As so often, there are several factors. Many GPs have retired early – the causes are often quoted as falling GP work earnings, disenchantment with CCGs, the CQC, and revalidation. I think more significant is the sense that we have suffered a loss of control of our work, with QOF making us ask pointless questions about emergency contraception to 45-year-olds, prescribing software pop-ups that order us around for petty savings, warnings about FGM on computers of doctors in areas with no ethnic minorities. These are very harmful to our sense of doing a worthwhile job.

And we have failed to recruit new GPs. Quite an achievement when one considers that the training is three years rather than seven, salaries are good, and there is no out-of-hours work if you don’t want it. How have the deaneries managed that? I have talked to many young doctors and most of the ones who have done F2 in general practice have felt exploited and hated it. They feel that have been chucked in at the deep end. There seems to have been lots of investment in the system for training registrars who often work at the practices of the doctors in the training hierarchy, but very little in F2 practices – who are after all the shop window that we need to perform well if we are to attract new GPs.

The workload has obviously risen drastically. QOF has had a lot to do with that – for little clear benefit to patients. Also various health campaigns have lowered the threshold for patients to want to see us. And the internal market was always bound to see hospitals pushing work onto the part of the system in which extra work is unpaid.

So what can be done? First of all the struggling practices need help not chastisement. And the training practices should not be allowed to have, as they do at present, a monopoly on all the newly qualified GPs.
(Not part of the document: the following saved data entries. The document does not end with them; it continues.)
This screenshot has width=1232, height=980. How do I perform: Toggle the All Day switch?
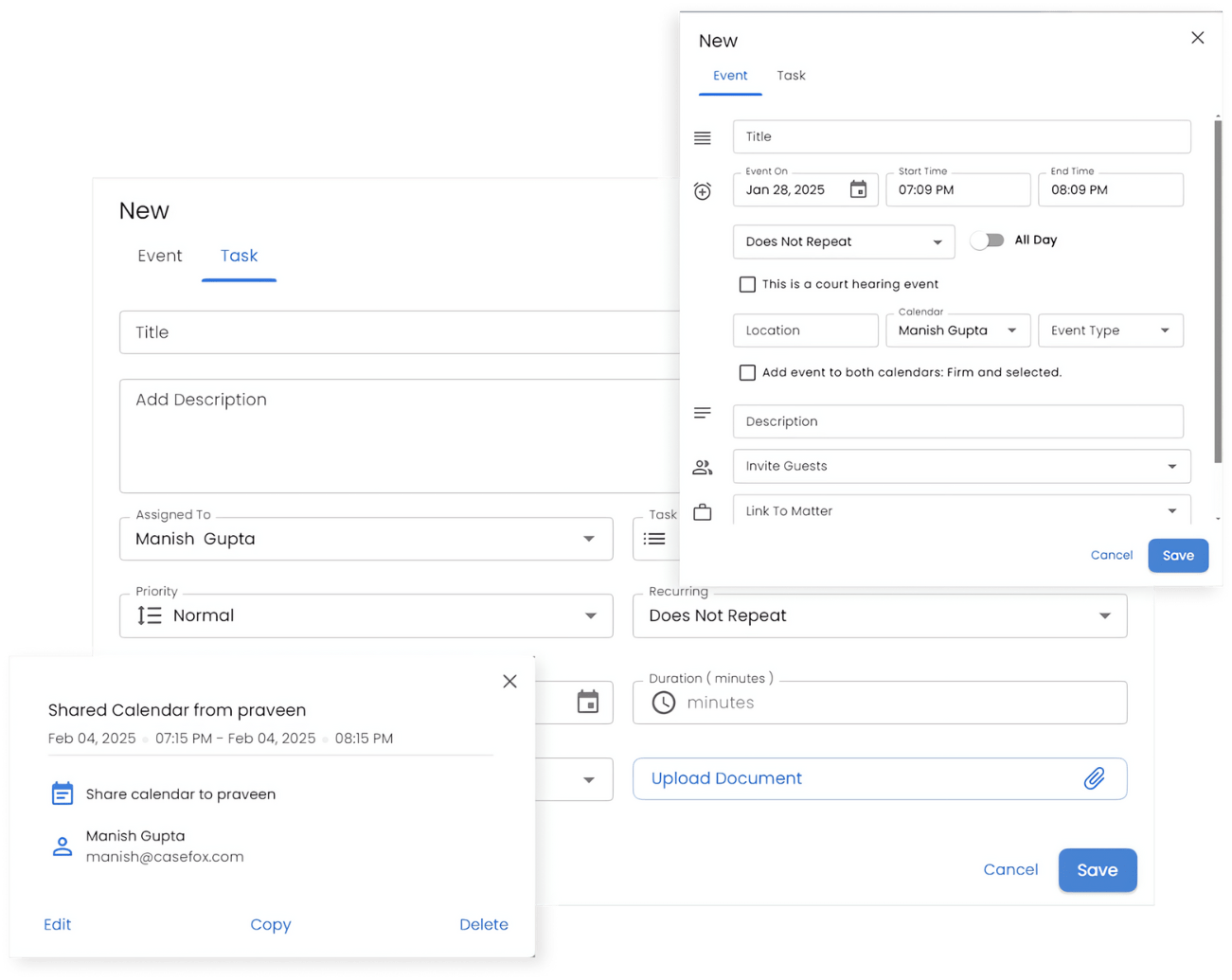(988, 241)
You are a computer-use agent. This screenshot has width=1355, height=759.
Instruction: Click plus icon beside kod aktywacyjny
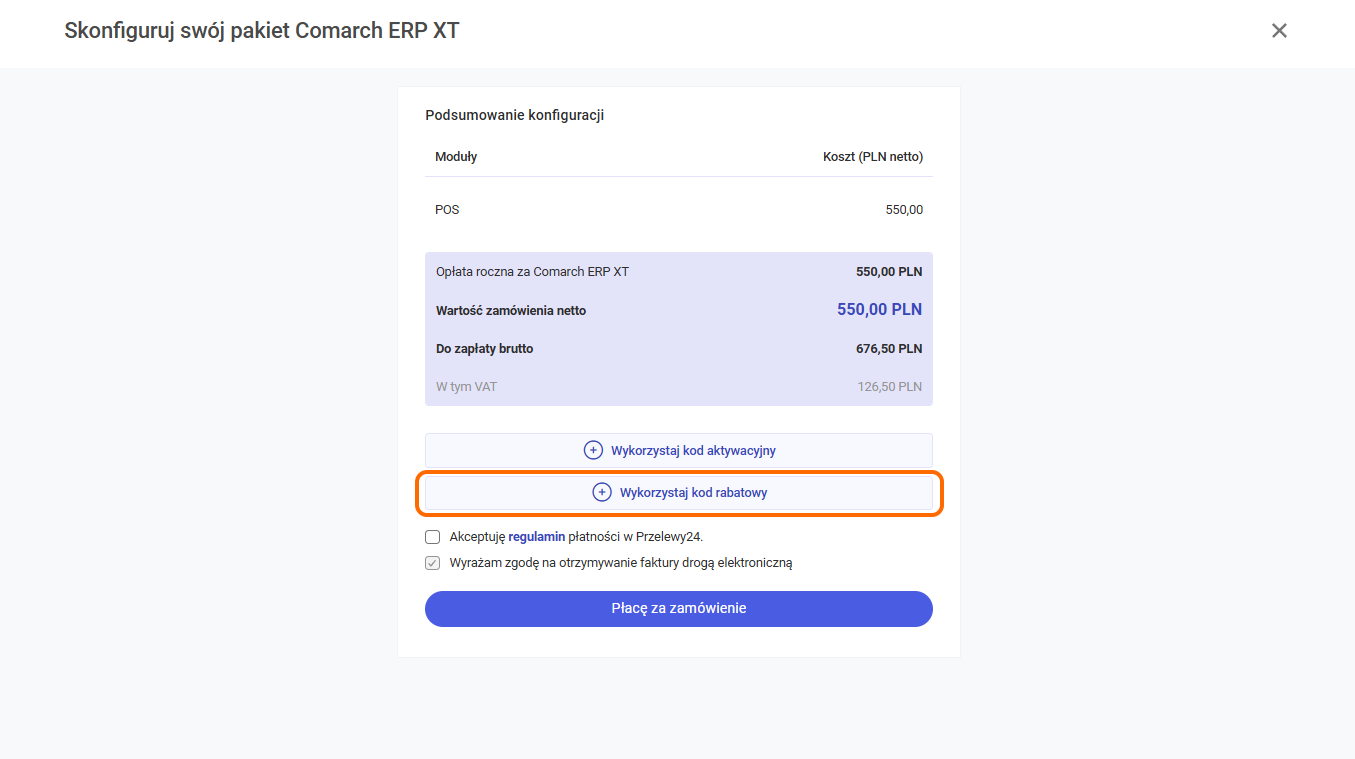tap(593, 451)
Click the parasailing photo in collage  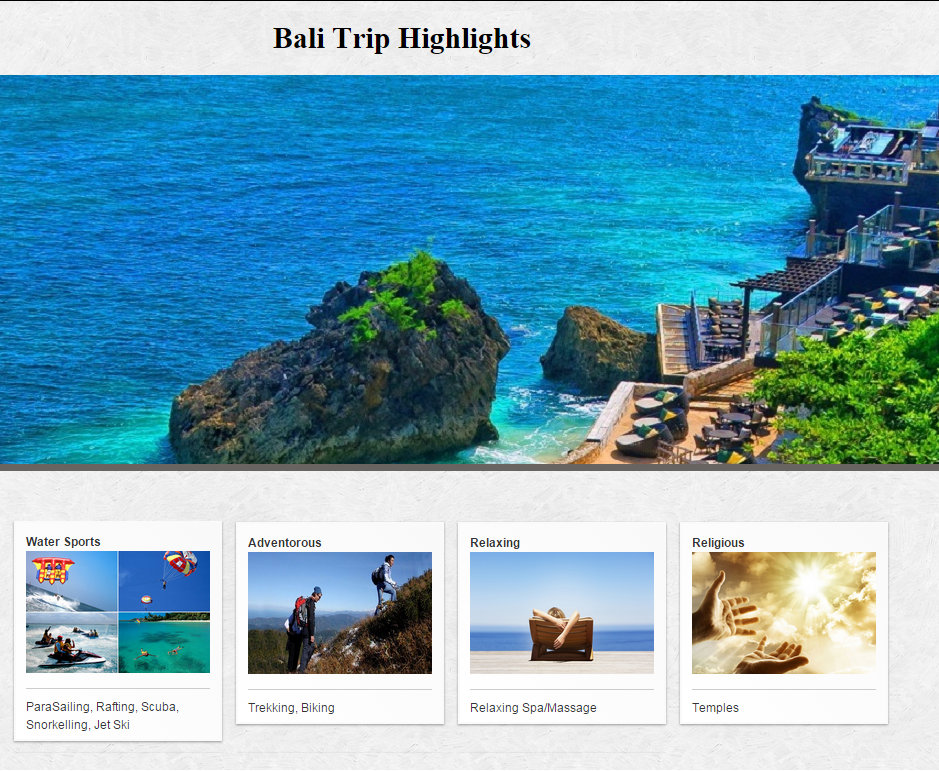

It is hardly a surprise that they ignore the problem.

But the quick fix that would really help would be to allow doctors who are not GP trained, for example doctors who have experience in relevant specialties like A&E, paediatrics, medicine and so on to work in general practice, under the supervision of an experienced GP. It is crazy that GPs can work in A&E anytime they like with no supervision but that the reverse is not allowed.

Abolishing CCGs would also return a significant number of GP man hours to the overall workforce.

This would alleviate the shortage, and help attract some young doctors to train as GPs.

In the long run we also need to take some more radical steps. I would suggest abolishing the CQC and the QOF, ending the duty to provide sick notes, end repeat prescribing, and require patients to waive their existing right to litigate against NHS doctors. I would also restore GP ‘ownership’ of medical software. Practices should be assessed mainly on their continuity of care and high scores should be rewarded.

In the even longer run the workload is still likely to increase and we probably need to charge fees for attending (no more patients asking us to provide sick notes or prescriptions for post-op care). Patients should also probably have to pay some form of prescription charge on all drugs.